Eetu Pellikka

Personal information
- Date of birth: 23 February 2000 (age 26)
- Place of birth: Finland
- Position: Forward

Youth career
- KuPS

Senior career*
- Years: Team / Apps / (Gls)
- 2017–2020: KuPS / 10 / (0)
- 2017: → KuFu-98 (loan) / 15 / (2)
- 2018: → KuFu-98 (loan) / 18 / (3)
- 2019–2020: → KuFu-98 (loan) / 18 / (7)
- 2020: EIF / 0 / (0)
- 2020: MyPa / 11 / (0)
- 2021–2024: HJS / 64 / (4)

International career
- 2017: Finland U17 / 10 / (3)
- 2017–2018: Finland U18 / 6 / (1)
- 2017–2018: Finland U19 / 4 / (0)

= Eetu Pellikka =

Finnish footballer (born 2000)

Eetu Pellikka (born 23 February 2000) is a Finnish football player who played in the Veikkausliiga for KuPS as forward. He later played for clubs including KuFu-98 and MyPa.

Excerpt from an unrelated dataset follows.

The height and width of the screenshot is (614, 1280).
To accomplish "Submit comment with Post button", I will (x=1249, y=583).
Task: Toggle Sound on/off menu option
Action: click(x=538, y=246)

He signed for EIF at the age of 20 in August 2020. He later joined HJS and played for them across multiple seasons, signing a year's contract extension at the end of 2023.
He is a third generation professional footballer, with his father Anssi and grandfather Ensio having played for KuPS.